Le nom du genre Synodus vient du grec “syn”, ensemble, et “odous “, dent, par référence à ses nombreuses petites dents qui poussent très près les unes des autres.
Le nom de l’espèce intermedius dont l’auteur n’a pas donné l’explication dans sa description de cette espèce pourrait se rapporter au motif de sa livrée qui comporte des losanges intercalés avec des taches ou peut-être au fait que cette espèce possède des caractéristiques intermédiaires avec celles de deux autres espèces.
En effet il ressemble par exemple à Synodus saurus (Linnaeus, 1758) qui n’a toutefois pas la caractéristique tache noire et rectangulaire à l’extrémité supérieure de la fente branchiale et à Synodus synodus (Linnaeus,1758) qui a pour sa part une tache noire sur le museau, un rayon de moins sur la nageoire anale et une livrée plus rouge avec de larges bandes verticales foncées.
Zoogéographie
Synodus intermedius a une très grande aire de distribution.

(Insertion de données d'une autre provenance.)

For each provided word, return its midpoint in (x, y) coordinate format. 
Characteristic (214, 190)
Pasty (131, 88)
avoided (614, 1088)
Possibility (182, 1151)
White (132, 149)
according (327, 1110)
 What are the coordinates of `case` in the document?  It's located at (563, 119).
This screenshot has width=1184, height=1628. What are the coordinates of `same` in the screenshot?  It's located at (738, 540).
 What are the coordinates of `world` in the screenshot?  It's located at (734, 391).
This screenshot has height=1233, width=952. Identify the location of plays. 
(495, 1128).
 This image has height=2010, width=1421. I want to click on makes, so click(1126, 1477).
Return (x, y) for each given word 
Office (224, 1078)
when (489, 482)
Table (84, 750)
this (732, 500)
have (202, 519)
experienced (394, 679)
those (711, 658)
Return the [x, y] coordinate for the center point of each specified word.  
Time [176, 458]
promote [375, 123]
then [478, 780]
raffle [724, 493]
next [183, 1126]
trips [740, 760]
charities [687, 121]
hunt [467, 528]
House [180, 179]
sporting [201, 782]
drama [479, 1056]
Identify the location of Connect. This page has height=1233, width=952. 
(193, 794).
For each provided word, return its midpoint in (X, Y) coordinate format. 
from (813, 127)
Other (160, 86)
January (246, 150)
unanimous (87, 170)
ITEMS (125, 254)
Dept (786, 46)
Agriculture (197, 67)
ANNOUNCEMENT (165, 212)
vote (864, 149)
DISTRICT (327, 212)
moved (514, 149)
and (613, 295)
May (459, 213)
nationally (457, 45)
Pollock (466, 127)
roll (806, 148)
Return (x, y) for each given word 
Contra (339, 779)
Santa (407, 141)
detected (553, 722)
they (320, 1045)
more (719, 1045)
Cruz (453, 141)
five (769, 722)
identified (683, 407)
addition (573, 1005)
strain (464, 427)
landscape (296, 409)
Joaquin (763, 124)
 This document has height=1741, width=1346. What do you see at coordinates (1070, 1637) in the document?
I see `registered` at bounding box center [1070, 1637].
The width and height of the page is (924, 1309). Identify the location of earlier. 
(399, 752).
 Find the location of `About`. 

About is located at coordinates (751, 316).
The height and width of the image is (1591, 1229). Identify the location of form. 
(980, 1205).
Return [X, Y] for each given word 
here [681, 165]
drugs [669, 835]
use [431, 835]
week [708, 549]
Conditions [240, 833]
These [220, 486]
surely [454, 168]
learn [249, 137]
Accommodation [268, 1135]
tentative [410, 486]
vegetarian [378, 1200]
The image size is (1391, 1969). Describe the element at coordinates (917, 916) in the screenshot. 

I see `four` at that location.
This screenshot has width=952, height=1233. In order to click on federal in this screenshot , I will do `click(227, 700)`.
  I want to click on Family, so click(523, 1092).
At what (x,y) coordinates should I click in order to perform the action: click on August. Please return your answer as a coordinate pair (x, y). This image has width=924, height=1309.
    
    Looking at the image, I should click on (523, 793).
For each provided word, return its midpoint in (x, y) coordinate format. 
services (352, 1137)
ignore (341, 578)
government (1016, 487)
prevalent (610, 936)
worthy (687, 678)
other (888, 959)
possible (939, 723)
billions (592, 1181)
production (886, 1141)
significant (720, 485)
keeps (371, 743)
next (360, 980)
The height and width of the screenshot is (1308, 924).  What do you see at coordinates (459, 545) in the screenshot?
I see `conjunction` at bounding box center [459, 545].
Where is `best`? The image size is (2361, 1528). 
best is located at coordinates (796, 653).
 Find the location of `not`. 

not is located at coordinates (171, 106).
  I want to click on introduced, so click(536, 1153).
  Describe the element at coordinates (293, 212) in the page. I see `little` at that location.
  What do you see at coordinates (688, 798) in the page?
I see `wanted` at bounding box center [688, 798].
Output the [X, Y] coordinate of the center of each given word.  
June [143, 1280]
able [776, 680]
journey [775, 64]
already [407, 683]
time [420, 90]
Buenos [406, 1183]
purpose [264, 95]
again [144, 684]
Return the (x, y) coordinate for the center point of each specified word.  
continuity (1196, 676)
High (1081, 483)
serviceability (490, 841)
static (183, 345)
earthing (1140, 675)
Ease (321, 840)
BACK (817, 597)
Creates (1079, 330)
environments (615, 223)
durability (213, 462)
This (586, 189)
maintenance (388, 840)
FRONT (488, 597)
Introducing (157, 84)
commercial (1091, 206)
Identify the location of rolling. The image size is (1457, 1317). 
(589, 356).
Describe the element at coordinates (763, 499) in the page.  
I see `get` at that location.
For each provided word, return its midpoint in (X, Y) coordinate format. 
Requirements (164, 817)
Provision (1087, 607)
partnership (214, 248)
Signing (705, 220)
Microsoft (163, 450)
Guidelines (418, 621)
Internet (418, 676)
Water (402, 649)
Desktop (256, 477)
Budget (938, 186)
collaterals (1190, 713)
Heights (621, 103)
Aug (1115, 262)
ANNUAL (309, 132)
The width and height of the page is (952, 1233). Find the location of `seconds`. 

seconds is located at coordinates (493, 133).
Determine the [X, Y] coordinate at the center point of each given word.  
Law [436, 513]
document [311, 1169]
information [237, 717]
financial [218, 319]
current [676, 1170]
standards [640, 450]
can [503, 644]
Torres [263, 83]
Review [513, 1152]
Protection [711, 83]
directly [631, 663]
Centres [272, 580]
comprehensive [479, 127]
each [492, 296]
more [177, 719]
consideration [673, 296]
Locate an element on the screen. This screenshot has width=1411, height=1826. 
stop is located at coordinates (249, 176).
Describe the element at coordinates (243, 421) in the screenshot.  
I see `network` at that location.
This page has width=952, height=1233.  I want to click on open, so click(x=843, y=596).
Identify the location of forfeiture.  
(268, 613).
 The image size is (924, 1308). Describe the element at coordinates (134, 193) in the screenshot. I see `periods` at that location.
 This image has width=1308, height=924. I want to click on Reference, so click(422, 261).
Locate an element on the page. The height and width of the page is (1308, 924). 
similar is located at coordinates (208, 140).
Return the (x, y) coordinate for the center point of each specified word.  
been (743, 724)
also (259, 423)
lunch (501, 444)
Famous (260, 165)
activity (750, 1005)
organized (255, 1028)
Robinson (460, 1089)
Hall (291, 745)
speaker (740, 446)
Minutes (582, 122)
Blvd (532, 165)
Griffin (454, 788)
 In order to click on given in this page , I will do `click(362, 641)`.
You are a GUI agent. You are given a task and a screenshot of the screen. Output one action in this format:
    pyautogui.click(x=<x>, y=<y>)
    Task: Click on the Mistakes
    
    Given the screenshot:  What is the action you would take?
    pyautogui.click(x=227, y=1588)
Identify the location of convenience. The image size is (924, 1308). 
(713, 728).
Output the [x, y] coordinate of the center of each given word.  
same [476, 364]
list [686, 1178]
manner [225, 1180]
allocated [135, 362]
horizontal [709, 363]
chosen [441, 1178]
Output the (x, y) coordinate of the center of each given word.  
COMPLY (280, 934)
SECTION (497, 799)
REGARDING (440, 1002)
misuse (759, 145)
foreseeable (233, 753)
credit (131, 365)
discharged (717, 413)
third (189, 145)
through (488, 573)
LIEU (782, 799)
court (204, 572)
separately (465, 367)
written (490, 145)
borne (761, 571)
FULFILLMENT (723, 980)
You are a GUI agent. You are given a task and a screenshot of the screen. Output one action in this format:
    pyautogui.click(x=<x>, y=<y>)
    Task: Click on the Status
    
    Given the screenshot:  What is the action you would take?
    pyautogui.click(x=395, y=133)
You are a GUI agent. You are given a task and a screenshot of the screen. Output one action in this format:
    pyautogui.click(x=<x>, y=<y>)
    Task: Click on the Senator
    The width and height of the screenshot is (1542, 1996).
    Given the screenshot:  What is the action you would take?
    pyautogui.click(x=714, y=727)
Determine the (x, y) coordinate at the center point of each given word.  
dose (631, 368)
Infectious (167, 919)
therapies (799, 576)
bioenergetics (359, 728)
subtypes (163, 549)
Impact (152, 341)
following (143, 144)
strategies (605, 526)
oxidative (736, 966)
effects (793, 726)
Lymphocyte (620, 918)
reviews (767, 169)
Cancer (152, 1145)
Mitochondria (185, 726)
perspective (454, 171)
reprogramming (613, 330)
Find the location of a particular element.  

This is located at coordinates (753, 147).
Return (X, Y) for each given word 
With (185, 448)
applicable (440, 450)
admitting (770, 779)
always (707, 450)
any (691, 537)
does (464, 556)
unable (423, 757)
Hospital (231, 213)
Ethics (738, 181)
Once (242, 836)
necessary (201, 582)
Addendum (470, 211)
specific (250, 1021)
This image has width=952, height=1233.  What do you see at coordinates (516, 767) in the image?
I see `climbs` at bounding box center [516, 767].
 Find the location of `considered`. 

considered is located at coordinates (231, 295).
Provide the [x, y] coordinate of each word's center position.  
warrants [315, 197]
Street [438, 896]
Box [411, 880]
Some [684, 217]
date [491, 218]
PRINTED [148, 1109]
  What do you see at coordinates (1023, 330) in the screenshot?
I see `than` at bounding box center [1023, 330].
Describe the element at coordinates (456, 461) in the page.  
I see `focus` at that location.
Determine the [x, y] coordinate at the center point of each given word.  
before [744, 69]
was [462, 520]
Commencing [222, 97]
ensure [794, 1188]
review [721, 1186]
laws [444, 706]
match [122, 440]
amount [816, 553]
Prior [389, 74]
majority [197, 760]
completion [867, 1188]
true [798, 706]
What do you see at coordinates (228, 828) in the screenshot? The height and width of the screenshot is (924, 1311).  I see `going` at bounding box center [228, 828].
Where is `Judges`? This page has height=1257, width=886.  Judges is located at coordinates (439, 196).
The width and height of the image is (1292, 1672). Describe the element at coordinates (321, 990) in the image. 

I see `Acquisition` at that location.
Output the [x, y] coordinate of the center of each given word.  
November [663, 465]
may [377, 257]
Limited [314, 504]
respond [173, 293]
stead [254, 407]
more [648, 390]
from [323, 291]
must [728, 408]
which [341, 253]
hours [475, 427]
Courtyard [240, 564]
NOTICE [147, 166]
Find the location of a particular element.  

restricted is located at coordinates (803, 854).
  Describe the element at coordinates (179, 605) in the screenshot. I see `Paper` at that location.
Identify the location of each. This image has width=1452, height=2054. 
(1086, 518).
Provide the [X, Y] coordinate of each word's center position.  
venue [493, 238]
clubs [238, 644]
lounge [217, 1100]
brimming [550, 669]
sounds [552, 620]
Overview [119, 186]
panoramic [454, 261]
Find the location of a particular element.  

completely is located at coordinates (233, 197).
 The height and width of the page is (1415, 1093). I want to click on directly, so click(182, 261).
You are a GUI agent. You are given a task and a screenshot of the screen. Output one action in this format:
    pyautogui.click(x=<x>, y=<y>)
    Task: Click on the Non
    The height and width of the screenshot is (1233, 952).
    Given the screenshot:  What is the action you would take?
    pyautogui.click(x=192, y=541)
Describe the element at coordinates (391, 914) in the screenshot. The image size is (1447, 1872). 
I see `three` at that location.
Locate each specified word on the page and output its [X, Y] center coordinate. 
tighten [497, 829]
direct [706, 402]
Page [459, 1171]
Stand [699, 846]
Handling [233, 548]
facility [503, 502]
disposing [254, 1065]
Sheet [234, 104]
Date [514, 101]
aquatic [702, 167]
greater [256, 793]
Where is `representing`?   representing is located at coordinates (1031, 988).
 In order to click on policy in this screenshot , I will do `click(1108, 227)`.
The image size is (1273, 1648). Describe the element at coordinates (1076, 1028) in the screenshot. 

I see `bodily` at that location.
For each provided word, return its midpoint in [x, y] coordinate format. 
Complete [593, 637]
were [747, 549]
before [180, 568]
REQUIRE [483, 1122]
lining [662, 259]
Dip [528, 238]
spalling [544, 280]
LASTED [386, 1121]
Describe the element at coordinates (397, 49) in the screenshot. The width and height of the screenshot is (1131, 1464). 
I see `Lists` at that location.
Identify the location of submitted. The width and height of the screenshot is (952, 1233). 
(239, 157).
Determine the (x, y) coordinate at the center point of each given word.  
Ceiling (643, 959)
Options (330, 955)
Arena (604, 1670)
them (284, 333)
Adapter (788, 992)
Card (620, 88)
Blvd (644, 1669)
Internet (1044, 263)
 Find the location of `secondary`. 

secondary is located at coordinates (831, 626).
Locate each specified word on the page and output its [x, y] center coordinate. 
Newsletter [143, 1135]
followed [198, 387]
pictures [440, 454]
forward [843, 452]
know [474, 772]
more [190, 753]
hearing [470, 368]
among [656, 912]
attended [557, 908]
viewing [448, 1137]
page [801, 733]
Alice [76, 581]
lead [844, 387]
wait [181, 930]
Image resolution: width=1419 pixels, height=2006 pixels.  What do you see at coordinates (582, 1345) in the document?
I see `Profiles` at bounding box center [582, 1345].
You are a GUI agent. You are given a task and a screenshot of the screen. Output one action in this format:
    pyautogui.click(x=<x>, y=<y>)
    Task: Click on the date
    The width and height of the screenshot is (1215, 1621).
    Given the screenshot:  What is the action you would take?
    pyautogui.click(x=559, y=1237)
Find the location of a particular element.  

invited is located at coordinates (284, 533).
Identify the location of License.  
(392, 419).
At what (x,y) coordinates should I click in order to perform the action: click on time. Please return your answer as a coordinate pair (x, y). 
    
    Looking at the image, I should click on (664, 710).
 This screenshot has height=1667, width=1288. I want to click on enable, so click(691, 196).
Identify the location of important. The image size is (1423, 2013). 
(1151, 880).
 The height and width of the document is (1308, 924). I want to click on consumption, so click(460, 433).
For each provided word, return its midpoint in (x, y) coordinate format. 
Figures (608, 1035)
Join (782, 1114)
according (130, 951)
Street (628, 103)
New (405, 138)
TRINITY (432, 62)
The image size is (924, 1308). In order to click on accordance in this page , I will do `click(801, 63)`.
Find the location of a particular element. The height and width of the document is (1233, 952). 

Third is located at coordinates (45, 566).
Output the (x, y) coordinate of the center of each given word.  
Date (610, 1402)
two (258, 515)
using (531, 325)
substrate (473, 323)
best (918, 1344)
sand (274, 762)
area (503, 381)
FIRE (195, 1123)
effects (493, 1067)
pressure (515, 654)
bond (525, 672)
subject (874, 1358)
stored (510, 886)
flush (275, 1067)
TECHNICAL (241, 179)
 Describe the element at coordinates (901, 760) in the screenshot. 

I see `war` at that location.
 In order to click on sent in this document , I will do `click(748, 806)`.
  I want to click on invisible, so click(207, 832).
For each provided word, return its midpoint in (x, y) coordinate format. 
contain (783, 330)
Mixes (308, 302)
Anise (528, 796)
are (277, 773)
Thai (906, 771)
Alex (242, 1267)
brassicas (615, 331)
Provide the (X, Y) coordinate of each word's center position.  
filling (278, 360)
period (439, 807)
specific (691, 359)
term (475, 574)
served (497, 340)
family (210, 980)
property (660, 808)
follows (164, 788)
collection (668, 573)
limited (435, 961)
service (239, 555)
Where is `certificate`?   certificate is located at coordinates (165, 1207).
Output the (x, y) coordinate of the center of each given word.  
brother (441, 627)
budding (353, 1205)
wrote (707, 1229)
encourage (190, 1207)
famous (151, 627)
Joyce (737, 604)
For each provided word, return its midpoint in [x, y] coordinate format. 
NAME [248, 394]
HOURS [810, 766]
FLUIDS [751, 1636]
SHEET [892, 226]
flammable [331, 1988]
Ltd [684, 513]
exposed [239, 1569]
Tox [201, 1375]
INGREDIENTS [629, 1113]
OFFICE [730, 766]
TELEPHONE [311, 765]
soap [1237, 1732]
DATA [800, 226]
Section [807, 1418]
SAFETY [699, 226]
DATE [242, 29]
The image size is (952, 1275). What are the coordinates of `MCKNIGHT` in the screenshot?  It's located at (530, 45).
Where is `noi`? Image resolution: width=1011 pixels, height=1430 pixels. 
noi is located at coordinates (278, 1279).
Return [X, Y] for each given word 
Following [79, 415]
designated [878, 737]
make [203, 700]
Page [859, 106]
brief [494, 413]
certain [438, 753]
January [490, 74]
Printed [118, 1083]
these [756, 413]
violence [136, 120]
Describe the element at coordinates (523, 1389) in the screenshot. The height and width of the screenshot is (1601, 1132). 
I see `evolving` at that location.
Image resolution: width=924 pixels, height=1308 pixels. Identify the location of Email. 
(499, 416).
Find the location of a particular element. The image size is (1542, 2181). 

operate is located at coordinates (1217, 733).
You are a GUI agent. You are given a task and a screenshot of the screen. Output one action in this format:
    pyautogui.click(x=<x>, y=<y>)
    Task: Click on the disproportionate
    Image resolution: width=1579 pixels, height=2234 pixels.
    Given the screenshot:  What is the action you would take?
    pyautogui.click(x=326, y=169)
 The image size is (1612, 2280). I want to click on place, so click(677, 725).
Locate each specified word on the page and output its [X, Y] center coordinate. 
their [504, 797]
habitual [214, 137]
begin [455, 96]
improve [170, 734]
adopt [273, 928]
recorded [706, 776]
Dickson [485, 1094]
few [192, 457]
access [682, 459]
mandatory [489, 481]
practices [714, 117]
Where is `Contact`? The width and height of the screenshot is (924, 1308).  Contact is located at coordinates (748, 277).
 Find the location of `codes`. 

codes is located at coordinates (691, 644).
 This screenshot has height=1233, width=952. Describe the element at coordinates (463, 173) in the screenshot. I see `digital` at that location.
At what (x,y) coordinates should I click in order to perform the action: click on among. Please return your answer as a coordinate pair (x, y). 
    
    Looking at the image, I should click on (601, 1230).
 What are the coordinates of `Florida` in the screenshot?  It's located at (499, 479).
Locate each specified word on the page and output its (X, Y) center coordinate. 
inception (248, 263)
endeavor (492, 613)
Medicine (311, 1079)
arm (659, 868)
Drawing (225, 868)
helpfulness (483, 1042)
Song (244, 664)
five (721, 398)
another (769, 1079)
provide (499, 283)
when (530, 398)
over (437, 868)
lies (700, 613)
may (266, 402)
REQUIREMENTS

Depuis les Caraïbes il rejoint les rivages du Canada au Nord et l’Uruguay au Sud. Puis, côté Est, après l’archipel de Trindade et Martim Vaz, on le trouve au milieu de l’océan aux îles de l’Ascension et de Sainte-Hélène et enfin à Sao Tomé et Principe, au Cap Vert, aux Canaries et à Madère sur l’autre rive de l’Atlantique.
Écologie-Habitat
Synodus intermedius est une espèce démersale, c’est-à-dire qui vit près du fond marin.
On peut le trouver dans des milieux sablonneux jusqu’à 300 m mais aussi dans les eaux peu profondes des récifs, parfois dans les passages sableux créés par les courants ou placé bien en vue sur un madrépore en position dominante où, posé sur ses grandes nageoires pelviennes étalées, il regarde autour de lui, immobile et mimétique en tendant des embuscades aux poissons de passage.
Morphophysiologie
Synodus intermedius peut atteindre 1,5 m de long mais sa taille moyenne se situe autour de 25 cm.
Son museau est court. Sa tête est plate et triangulaire vue du haut. Sa bouche est pleine de petites dents en forme d’aiguille qui sont disposées sur deux rangées à la mâchoire supérieure et trois sur la mâchoire inférieure. Dans l’un et l’autre cas elle sont plus courtes sur la rangée extérieure. Et comme si cela ne suffisait pas il a 3 ou 4 rangées de dents sur le palais et 5 sur la langue.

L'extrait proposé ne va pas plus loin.